1987 single by Big Audio Dynamite

"V. Thirteen" is a song by the English band Big Audio Dynamite, released as both a 7" and 12" single from their second studio album, No. 10, Upping St. (1986). "V. Thirteen" was one of five tracks that former Clash lyricist and lead vocalist Joe Strummer co-wrote with Mick Jones on the album who also co-produced the album, including this single, with Jones.

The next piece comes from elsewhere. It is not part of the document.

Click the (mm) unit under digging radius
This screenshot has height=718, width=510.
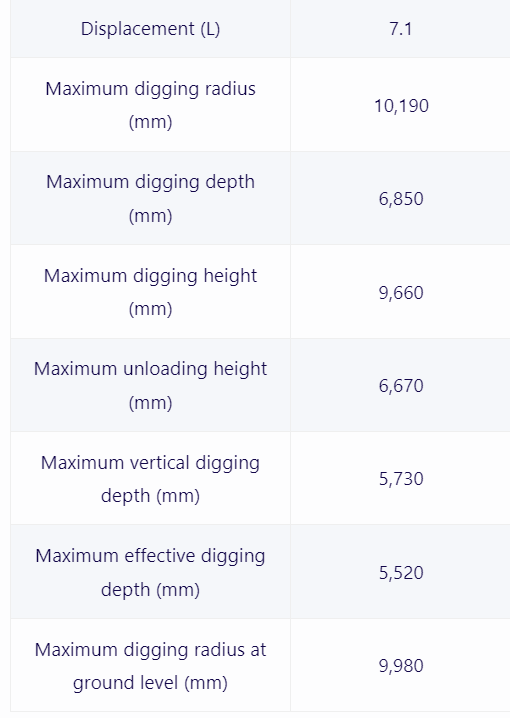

Following the disappointing sales of "C'mon Every Beatbox", "V. Thirteen" was released as the second single from the album, charting slightly higher by peaking at No. 49 on the UK singles chart, and No. 15 on Billboard's Dance Club Songs.

== Track listing ==
7" single
1. "V. Thirteen"
2. "Hollywood Boulevard (Remix)"
  - Remixed by Sam Sever

12" single
1. "V. Thirteen (Extended Remix)"
2. "Hollywood Boulevard (Club Mix)"
  - Remixed by Sam Sever
3. "Hollywood Boulevard (Dub Mix)"
  - Remixed by Sam Sever

==Chart performance==

| Chart | Position |
|---|---|
| UK singles chart | 49 |
| US Billboard Hot Dance Club Play chart | 15 |

- "V. Thirteen" and "Hollywood Boulevard" charted together on the Billboard Hot Dance Club Play chart.